Here is one of many filters I have shed: I used to not talk much about my showbiz career with my corporate clients. I thought my past career might damage my current credibility. My clients might not take me seriously. This past would make me an outsider, to boot. The opposite, of course, is true. My show biz past makes me different from a perhaps more traditional Executive Coach. I get hired precisely because I am not and have not been a corporate insider. My outsider self is an advantage. Filter ditched
2. What’s your box?
The competence box. The professional box. The perfection box. These are the 3 boxes we’re most likely to inhabit. They frequently live inside each other. Many of us work hard to step into these boxes. Sometimes with fervent intention, sometimes with little consciousness. The pull is that powerful.

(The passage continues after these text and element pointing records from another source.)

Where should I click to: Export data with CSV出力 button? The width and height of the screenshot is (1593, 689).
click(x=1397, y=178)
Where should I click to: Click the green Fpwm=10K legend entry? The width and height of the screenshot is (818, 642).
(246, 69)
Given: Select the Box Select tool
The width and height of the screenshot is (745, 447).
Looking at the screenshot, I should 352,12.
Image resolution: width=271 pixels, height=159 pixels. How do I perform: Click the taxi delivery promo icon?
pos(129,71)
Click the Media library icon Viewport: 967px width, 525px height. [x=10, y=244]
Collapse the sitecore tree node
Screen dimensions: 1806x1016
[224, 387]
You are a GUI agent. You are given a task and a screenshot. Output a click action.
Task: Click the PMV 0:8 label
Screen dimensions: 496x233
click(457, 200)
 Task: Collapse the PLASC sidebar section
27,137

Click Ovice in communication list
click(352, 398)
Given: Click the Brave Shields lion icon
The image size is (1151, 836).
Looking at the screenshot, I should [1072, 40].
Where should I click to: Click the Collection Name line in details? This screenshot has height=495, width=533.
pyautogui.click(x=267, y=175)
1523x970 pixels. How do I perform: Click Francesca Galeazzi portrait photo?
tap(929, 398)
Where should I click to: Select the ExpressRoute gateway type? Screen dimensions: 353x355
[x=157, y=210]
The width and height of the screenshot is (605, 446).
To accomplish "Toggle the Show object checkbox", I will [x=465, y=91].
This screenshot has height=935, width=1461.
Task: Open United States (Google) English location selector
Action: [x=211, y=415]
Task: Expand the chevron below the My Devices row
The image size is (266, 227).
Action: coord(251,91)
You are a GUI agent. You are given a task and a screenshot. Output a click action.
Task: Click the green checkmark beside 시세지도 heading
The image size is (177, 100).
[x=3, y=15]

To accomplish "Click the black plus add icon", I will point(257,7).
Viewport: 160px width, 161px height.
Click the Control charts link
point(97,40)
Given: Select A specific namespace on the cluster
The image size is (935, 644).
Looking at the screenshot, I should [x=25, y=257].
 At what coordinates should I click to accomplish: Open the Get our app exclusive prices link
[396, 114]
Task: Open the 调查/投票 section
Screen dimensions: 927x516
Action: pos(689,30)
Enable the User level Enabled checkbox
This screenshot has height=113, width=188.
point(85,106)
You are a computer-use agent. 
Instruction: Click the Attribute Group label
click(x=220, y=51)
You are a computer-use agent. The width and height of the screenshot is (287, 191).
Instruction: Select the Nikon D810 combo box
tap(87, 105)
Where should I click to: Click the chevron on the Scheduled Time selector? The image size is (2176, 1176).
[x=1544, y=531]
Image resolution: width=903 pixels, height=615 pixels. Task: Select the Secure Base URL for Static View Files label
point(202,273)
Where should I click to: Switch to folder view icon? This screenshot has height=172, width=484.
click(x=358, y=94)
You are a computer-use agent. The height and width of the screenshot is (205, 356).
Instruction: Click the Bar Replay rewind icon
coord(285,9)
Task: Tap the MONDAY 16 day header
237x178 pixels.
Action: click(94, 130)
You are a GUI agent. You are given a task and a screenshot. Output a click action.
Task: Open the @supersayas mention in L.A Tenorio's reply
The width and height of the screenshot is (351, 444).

At the root of this quest is our desire to be liked, to receive approval, to not stand out in any negative way. To smooth the inner edges we know we have and seek to hide. To, at the very core, convince others and ourselves that we are enough.
We step into the box by starting to speak “professional speak.” We leverage assets and find synergies and we right-size. We forget that humans don’t really talk this way. We begin to divorce work language from how we speak outside of work. We don’t notice that in the box we have increasingly separated ourselves from who we really are. We come to believe that the box IS who we are. And we leave behind a whole trail of our identity that runs the danger of vanishing into dust.
3. What’s the price you pay?
It is always the same. A lack of connection. When I am less connected with facets of myself, I also limit the possibility of connection with you. Because I bring less of me to you, you are less likely to show more of you to me. We keep it breezy and safe. Professional, with few personal risks. Too breezy and safe for too long, and we start to feel a creeping hollowness inside. It is the void of not feeling whole. We have become divorced from our values and passions and purpose. We have become the consummate shadow professional.
So yes, who DO you bring to work? They always told us to not talk about politics and religion at the office. In this time of #blacklivesmatter and #whiteprivilegeunplugged, is that another filter gone?
You get to decide. Not for others. For yourself.
I remember the first business dinner where I spoke of regularly attending an ashram and chanting in Sanskrit. I sat at a table with a group of fine Christian gentlemen, and the conversation turned to going to church. I hope I’m a fine gentleman but I am not a Christian. Instead of going silent, as I was wont to do, I chose to reveal a few of my Hindu practices and what they mean to me.
Part of my Whole Self.
The gents and I, of course, had a fine conversation about our personal connections to the divine that evening. Conversation flowed. Deep. Rich.
The Whole Self yearns to show up. Mine and yours. Time to let it out of the cage.